FIRMAS Francisco Pomares

OPINIÓN | Un país entre el dolor y la risa | Francisco Pomares

El boletín del Banco Central europeo adelantaba ayer un análisis económico en el que se asegura que España es el país de la zona euro que menos ha gastado en proporción a su riqueza para hacer frente a la situación económica y social desencadenada por la pandemia. Según los cálculos publicados por el Banco Central, basados en los datos de la Comisión Europea, el gasto de España en esta crisis supone un 1,3 por ciento del PIB, frente a una media del cuatro por ciento en el conjunto de la zona euro, basándose en cálculos de la Comisión Europea (CE). Francia ha gastado el tres por ciento de su PIB, Alemania el 4,5 e Italia cerca del 5,5.

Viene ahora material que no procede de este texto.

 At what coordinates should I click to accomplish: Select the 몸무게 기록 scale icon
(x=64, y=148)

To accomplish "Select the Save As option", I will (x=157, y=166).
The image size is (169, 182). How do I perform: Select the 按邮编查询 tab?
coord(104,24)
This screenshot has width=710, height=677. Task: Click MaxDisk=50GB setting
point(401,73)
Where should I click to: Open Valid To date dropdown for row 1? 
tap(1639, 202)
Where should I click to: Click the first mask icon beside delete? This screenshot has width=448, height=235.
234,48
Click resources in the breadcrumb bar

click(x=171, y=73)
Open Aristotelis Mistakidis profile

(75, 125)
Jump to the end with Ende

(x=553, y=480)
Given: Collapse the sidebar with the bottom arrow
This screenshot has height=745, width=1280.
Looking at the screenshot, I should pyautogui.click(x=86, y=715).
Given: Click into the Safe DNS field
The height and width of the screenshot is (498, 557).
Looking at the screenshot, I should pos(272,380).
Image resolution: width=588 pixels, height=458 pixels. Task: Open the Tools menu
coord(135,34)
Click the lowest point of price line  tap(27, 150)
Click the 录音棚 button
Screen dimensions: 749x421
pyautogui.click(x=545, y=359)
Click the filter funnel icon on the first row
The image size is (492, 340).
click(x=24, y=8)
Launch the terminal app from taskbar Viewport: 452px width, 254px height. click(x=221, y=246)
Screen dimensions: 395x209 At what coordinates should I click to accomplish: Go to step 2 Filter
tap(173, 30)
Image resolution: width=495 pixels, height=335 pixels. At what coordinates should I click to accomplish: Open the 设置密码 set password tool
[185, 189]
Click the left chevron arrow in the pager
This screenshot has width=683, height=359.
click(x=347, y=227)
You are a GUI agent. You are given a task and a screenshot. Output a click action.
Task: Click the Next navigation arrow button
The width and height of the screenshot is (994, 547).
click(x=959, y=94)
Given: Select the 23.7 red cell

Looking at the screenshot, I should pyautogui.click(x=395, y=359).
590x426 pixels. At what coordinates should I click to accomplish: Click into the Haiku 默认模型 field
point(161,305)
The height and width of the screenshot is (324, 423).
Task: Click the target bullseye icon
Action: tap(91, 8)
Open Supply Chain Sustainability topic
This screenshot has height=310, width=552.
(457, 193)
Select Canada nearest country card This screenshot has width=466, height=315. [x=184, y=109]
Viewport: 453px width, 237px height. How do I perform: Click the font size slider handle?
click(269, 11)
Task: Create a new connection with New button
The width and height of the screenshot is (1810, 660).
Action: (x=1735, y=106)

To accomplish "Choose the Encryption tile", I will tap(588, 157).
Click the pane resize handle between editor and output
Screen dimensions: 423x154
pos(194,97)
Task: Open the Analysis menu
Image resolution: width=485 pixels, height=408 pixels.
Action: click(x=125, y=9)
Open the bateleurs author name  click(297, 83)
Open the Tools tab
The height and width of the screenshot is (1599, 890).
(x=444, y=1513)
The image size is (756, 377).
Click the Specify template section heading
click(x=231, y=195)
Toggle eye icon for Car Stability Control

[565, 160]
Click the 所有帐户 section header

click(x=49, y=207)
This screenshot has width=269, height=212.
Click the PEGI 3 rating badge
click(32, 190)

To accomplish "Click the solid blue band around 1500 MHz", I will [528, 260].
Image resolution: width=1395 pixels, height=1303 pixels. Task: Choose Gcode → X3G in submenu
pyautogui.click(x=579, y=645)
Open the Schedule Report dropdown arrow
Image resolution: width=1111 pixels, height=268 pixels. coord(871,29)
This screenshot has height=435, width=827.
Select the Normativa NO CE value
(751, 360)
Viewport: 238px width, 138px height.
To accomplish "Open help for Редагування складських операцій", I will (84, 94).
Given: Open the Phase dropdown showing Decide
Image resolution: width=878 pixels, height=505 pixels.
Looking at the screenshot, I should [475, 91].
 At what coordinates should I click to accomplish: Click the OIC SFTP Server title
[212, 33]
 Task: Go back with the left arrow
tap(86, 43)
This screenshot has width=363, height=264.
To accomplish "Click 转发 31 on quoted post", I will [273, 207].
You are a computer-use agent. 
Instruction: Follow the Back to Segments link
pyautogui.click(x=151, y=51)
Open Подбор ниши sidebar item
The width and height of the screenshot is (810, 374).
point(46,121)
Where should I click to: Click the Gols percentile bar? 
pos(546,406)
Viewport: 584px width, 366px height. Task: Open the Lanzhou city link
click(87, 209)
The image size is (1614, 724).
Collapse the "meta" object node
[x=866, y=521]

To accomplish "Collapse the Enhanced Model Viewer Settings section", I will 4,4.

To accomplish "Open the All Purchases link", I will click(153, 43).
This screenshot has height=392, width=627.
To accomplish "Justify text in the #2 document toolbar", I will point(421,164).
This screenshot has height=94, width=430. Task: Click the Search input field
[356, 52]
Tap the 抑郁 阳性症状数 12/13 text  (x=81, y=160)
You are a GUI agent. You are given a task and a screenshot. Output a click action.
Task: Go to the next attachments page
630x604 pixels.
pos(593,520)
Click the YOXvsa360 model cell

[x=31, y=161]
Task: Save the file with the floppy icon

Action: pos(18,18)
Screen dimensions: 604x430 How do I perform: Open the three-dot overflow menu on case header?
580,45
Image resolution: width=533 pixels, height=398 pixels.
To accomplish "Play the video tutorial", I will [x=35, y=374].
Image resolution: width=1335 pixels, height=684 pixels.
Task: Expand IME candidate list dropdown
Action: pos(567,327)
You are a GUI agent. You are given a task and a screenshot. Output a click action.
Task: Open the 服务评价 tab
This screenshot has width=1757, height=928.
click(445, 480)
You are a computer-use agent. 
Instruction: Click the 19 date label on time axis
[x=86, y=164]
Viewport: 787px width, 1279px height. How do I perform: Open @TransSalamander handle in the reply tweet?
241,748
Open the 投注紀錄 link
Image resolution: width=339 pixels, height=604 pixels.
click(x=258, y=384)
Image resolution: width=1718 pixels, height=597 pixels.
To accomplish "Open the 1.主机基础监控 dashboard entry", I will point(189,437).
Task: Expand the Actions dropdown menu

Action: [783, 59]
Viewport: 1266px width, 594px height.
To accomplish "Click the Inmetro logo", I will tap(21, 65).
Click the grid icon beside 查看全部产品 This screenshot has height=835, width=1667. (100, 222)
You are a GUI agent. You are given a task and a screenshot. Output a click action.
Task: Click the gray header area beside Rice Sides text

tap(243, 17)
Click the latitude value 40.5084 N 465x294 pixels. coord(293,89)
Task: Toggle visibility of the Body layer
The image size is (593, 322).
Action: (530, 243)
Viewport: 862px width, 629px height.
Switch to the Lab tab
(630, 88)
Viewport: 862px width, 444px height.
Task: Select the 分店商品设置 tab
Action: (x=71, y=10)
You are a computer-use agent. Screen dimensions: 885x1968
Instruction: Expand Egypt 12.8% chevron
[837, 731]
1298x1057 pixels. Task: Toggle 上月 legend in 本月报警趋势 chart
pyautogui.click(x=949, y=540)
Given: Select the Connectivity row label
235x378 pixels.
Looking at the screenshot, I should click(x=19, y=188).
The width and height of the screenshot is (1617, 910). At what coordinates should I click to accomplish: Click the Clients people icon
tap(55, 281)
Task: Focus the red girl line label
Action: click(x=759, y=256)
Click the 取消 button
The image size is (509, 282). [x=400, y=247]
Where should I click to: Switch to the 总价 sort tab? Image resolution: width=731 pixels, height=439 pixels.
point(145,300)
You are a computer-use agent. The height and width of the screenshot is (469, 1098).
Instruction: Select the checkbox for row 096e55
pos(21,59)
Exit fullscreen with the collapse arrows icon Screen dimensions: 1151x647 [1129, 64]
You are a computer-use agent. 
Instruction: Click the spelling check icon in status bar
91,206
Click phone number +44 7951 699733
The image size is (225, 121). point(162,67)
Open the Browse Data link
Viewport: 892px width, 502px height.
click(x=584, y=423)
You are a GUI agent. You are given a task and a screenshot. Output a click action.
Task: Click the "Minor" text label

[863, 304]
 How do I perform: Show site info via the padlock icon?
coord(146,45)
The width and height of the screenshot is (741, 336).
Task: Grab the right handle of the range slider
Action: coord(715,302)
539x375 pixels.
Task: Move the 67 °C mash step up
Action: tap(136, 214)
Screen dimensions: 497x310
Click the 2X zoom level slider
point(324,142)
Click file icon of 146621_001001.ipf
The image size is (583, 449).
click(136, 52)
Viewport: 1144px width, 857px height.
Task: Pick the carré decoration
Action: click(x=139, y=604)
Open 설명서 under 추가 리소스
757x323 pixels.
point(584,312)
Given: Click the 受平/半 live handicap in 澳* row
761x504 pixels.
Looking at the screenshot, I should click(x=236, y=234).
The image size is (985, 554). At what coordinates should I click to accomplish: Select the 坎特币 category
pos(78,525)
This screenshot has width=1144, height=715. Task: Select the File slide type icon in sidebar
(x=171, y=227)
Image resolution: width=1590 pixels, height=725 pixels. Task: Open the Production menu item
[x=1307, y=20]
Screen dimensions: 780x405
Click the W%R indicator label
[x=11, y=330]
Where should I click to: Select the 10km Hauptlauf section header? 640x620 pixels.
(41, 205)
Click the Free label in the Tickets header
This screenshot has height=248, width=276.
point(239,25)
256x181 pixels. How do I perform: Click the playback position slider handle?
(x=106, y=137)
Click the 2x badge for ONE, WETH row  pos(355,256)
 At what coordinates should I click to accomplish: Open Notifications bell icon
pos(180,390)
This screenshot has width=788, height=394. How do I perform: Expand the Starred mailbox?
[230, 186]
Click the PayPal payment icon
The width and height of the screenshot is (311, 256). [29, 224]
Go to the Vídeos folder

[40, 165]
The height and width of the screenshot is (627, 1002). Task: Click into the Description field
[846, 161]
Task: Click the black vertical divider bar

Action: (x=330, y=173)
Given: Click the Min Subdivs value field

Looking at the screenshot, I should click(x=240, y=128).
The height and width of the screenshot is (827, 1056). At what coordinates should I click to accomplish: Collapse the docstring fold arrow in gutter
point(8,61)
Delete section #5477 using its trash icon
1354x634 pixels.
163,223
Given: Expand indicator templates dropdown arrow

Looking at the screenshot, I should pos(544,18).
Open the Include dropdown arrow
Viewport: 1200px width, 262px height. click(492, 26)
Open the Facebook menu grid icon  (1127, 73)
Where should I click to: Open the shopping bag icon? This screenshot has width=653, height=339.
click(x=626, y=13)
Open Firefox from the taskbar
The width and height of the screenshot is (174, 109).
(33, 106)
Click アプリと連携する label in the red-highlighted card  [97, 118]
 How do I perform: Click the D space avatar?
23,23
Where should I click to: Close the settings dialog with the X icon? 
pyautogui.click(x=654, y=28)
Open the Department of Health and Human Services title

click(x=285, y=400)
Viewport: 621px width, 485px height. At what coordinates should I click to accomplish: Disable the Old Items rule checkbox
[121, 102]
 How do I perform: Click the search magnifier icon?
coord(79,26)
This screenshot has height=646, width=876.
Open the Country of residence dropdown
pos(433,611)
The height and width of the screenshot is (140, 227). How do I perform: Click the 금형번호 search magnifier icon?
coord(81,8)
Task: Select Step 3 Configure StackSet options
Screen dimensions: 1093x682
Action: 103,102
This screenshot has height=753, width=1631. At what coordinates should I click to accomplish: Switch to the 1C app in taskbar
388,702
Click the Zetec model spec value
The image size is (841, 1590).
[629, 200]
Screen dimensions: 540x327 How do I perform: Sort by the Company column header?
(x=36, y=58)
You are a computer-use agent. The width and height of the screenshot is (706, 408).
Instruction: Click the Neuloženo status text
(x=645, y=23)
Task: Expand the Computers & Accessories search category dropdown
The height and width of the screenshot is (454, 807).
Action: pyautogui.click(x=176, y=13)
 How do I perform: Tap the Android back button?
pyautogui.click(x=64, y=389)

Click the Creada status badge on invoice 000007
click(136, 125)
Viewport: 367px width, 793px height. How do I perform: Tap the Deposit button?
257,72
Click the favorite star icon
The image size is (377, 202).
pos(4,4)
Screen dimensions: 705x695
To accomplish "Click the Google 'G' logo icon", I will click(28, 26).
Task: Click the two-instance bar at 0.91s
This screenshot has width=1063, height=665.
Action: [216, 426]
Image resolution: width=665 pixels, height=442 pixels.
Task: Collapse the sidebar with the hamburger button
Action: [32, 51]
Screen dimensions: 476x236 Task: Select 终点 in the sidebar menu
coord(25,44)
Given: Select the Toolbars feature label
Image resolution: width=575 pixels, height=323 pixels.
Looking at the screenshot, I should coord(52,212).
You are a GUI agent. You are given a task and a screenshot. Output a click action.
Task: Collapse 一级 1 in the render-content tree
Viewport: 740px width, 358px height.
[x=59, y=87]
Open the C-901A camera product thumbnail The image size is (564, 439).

Frente a esos datos, el Gobierno de España viene asegurando que ha destinado a políticas para frenar la crisis lo mismo que Italia, un 5,5 por ciento. Resulta sorprendente una diferencia tan enorme entre los datos oficiales españoles y los de la Comisión Europa. Para rematar la desconfianza, el informe asegura que también ha sido menor el gasto realizado este pasado año para hacer frente a la crisis, que el materializado durante la anterior crisis, la de 2009, que llegó al 2,5 por ciento del PIB, más incluso de lo que supuso el impacto presupuestario de los estímulos fiscales aprobados en 2009 en toda la Unión Europea, que fue del uno y medio por ciento del PIB. Si los números de Europa se acercan más a la verdad que los que proporciona el Gobierno de Sánchez (y es de temer que así sea), nos han estado engañando de una manera infame con el cuento del enorme esfuerzo realizado. Ni un esfuerzo comparable al de los otros países, ni más esfuerzo del realizado en la crisis anterior, ni nada de nada. Pero… ¿cómo saber quién dice la verdad?

La forma más sencilla es analizar qué está pasando en España como resultado de las políticas del Gobierno para hacer frente a la pandemia y a la crisis que ha provocado. Hoy somos el segundo país del mundo (sólo nos supera Portugal) en incidencia de casos, y el primero en número de muertos (contando sólo los declarados) por contagiados y por millón de habitantes. Y en materia de vacunación también vamos detrás de los otros grandes países europeos. No parece, pues, que las cosas se hayan hecho o se estén haciendo demasiado bien. Además la economía española está destrozada: somos –de entre las cincuenta primeras economías del mundo– el país que más PIB per cápita ha perdido: el 10,6 por ciento. La economía española soporta ya cuatro millones de parados, además de un porcentaje difícil de calcular de parados encubiertos por los 740.000 ertes. Tenemos también el récord de destrucción de empleo en relación a la población de la zona euro. Y ante esa situación, España es el país que menos recursos dedica a ayudas directas a las empresas.

Todos estos datos quieren decirnos algo, y es que todo el ruido de la propaganda no puede ocultar la verdad: tenemos un gobierno básicamente incompetente, preocupado casi en exclusiva de las mil y una frivolidades de una política cada vez más inane y ridícula. Ayer, apenas unas horas antes de que el Congreso abucheara a Vox por su discurso sobre la emigración, el presidente Sánchez agradecía a Abascal haber permitido con su abstención la aprobación el plan del Gobierno para gastar a dedo los fondos europeos. Sánchez se refirió a él como “un líder con destellos de sentido de Estado y de responsabilidad”. Este es hoy nuestro país.